**What is being asked**
Lines from the one containing "This screenshot has height=733, width=1568." to the end of the data below are to be restated exactly, with both ends included and nothing else.
* * *
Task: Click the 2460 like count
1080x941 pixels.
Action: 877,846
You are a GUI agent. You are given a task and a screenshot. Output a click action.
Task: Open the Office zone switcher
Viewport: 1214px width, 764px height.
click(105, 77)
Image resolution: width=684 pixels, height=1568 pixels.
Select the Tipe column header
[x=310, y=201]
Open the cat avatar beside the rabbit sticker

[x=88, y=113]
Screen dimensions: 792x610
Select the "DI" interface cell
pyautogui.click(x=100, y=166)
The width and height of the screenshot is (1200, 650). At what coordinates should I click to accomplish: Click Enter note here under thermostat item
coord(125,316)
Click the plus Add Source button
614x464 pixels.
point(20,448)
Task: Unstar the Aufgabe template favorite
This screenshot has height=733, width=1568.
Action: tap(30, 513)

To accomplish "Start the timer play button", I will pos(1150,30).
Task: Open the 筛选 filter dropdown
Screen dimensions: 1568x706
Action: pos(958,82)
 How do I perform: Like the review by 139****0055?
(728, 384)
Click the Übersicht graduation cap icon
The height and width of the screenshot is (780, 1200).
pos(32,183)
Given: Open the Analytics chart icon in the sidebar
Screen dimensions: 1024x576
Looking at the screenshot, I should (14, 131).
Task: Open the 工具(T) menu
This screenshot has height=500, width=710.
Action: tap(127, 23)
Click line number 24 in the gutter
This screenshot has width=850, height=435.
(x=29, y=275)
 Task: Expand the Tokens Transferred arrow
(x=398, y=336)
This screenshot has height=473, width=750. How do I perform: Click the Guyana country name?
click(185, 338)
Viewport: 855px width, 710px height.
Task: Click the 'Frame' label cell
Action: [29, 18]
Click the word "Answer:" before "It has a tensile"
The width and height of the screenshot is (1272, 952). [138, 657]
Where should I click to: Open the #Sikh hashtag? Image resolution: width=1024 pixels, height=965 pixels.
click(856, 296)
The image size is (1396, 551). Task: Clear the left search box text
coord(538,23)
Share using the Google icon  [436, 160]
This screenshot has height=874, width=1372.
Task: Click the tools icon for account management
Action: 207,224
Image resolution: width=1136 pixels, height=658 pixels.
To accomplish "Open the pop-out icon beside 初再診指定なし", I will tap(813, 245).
* * *
**Answer for this exercise**
This screenshot has height=733, width=1568.
Action: tap(30, 513)

To accomplish "Start the timer play button", I will pos(1150,30).
Task: Open the 筛选 filter dropdown
Screen dimensions: 1568x706
Action: pos(958,82)
 How do I perform: Like the review by 139****0055?
(728, 384)
Click the Übersicht graduation cap icon
The height and width of the screenshot is (780, 1200).
pos(32,183)
Given: Open the Analytics chart icon in the sidebar
Screen dimensions: 1024x576
Looking at the screenshot, I should (14, 131).
Task: Open the 工具(T) menu
This screenshot has height=500, width=710.
Action: tap(127, 23)
Click line number 24 in the gutter
This screenshot has width=850, height=435.
(x=29, y=275)
 Task: Expand the Tokens Transferred arrow
(x=398, y=336)
This screenshot has height=473, width=750. How do I perform: Click the Guyana country name?
click(185, 338)
Viewport: 855px width, 710px height.
Task: Click the 'Frame' label cell
Action: [29, 18]
Click the word "Answer:" before "It has a tensile"
The width and height of the screenshot is (1272, 952). [138, 657]
Where should I click to: Open the #Sikh hashtag? Image resolution: width=1024 pixels, height=965 pixels.
click(856, 296)
The image size is (1396, 551). Task: Clear the left search box text
coord(538,23)
Share using the Google icon  [436, 160]
This screenshot has height=874, width=1372.
Task: Click the tools icon for account management
Action: 207,224
Image resolution: width=1136 pixels, height=658 pixels.
To accomplish "Open the pop-out icon beside 初再診指定なし", I will tap(813, 245).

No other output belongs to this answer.